LAGOS — The Chairman of Dangote Petroleum Refinery, Aliko Dangote, has announced plans to sell a portion of the refinery’s shares on the Nigerian Exchange (NGX) Limited within the next year.
Speaking in an interview with S&P Global, Dangote revealed that the group intends to sell between five and ten percent of the refinery’s shares, following the same listing strategy utilized by other Dangote Group subsidiaries like Dangote Cement and Dangote Sugar Refinery.
“We don’t want to keep more than 65 to 70 per cent,” Dangote stated, emphasizing that the shares will be offered gradually, dependent on investor demand and prevailing market conditions.
The industrialist also disclosed that the group is actively exploring strategic partnerships with investors from the Middle East. These external investments are sought to fund the refinery’s planned expansion and support a new petrochemicals project in China.

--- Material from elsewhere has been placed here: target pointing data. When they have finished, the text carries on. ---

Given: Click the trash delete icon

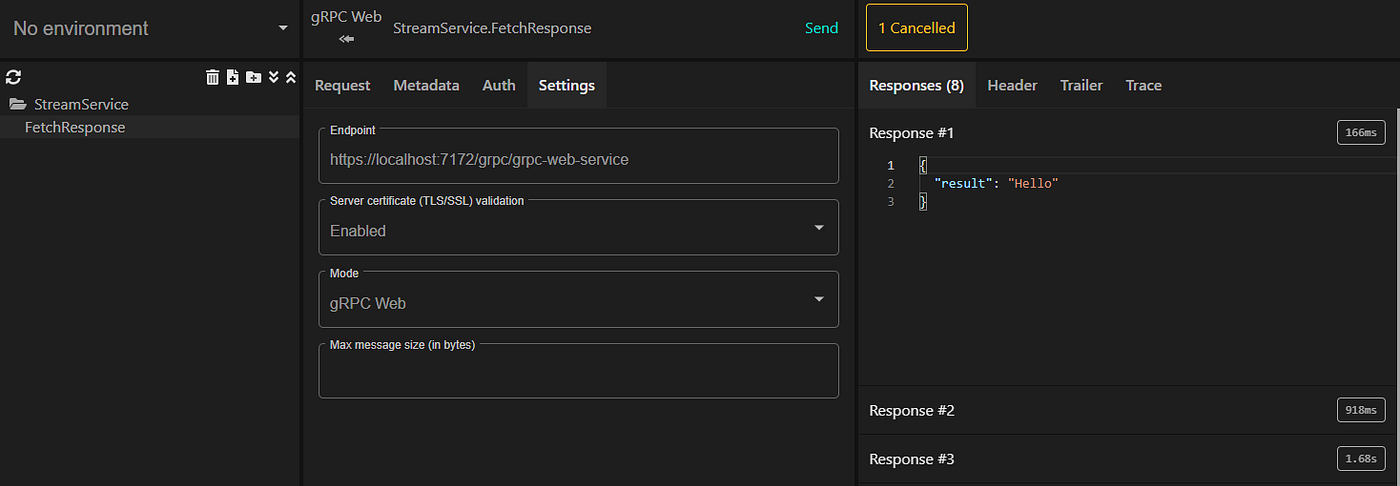Looking at the screenshot, I should pos(212,77).
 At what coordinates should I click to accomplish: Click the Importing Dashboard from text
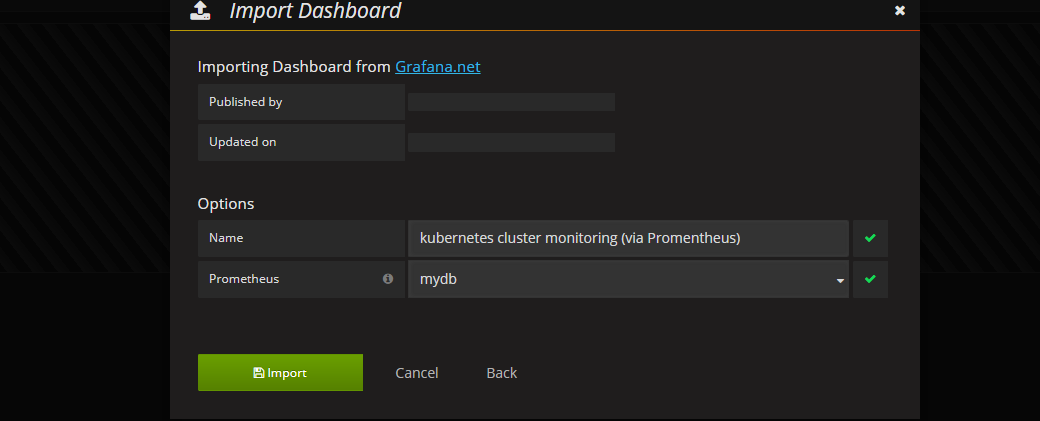pos(293,67)
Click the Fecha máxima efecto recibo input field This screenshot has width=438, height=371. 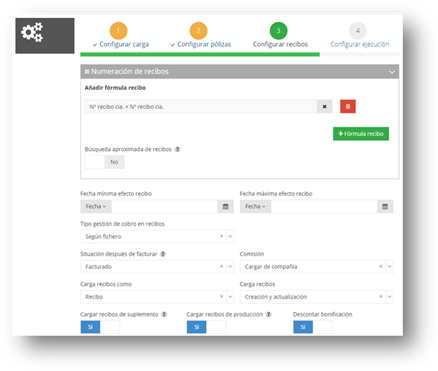click(324, 207)
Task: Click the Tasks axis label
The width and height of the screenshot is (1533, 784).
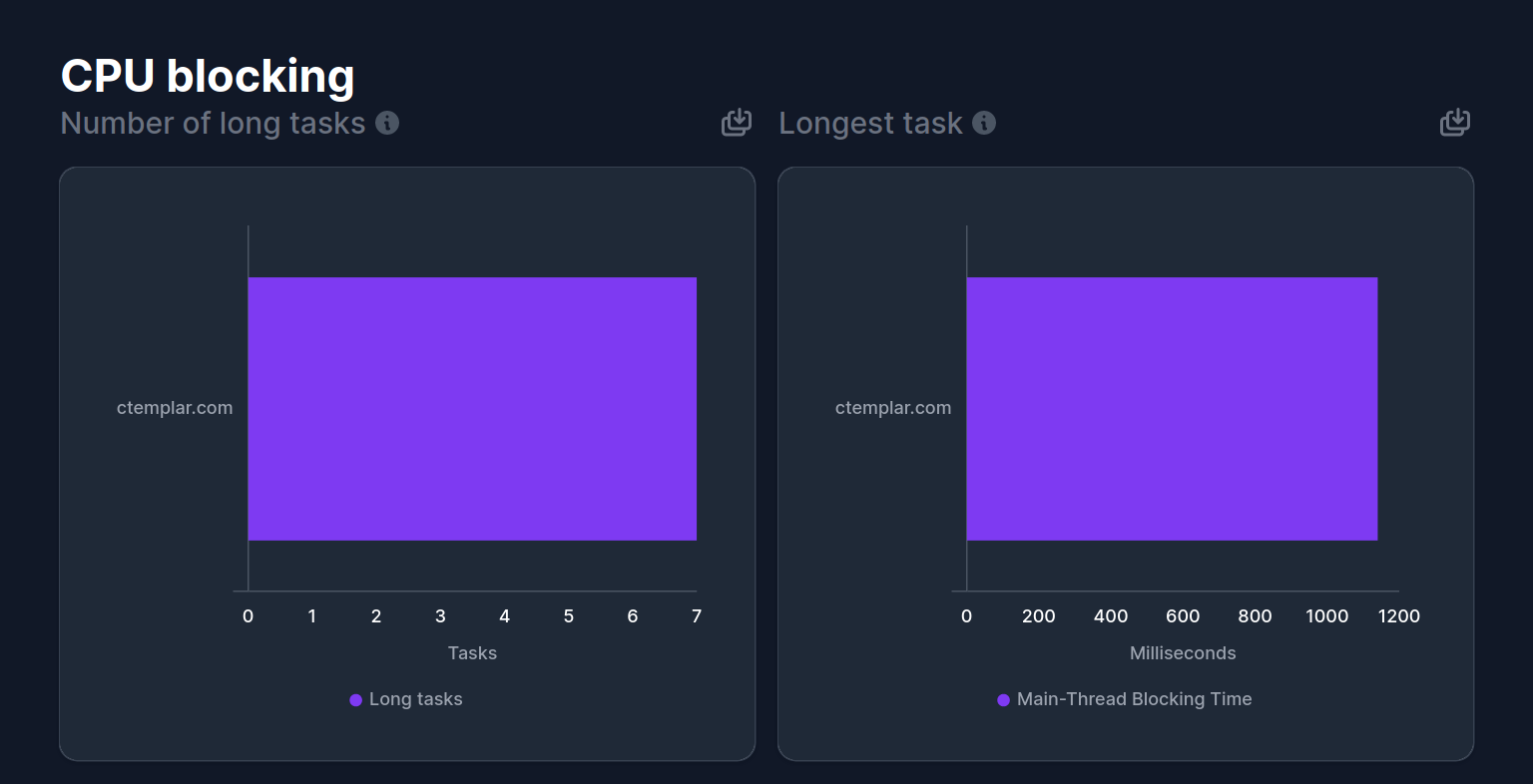Action: coord(472,652)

“Our business concept is going to change,” he noted, adding, “Now, instead of being 100 per cent Dangote-owned, we’ll have other partners.”
Dangote also hinted at a potential increase in the Nigerian National Petroleum Company Limited (NNPCL)’s stake in the facility. While the national oil company currently holds 7.2 percent ownership, Dangote suggested further discussions could occur once the refinery enters its next growth phase. “I want to demonstrate what this refinery can do, then we can sit down and talk,” he said.
The refinery, which began operations in 2024, plans to ramp up its capacity from 650,000 barrels per day (bpd) to 700,000 bpd by the end of this year. The long-term vision is ambitious: to increase output to 1.4 million bpd, surpassing the world’s current largest refinery in Jamnagar, India, which produces 1.36 million bpd.
Beyond refining, the company is also expanding its chemical production, with plans to boost polypropylene output and develop new projects in base oils and linear alkylbenzene.
Commenting on ongoing maintenance, Dangote confirmed that most technical issues have been resolved but indicated that a one-month shutdown might still be required for final adjustments. He assured that the maintenance window would be carefully timed to avoid disrupting fuel supply during the end-of-year surge in demand.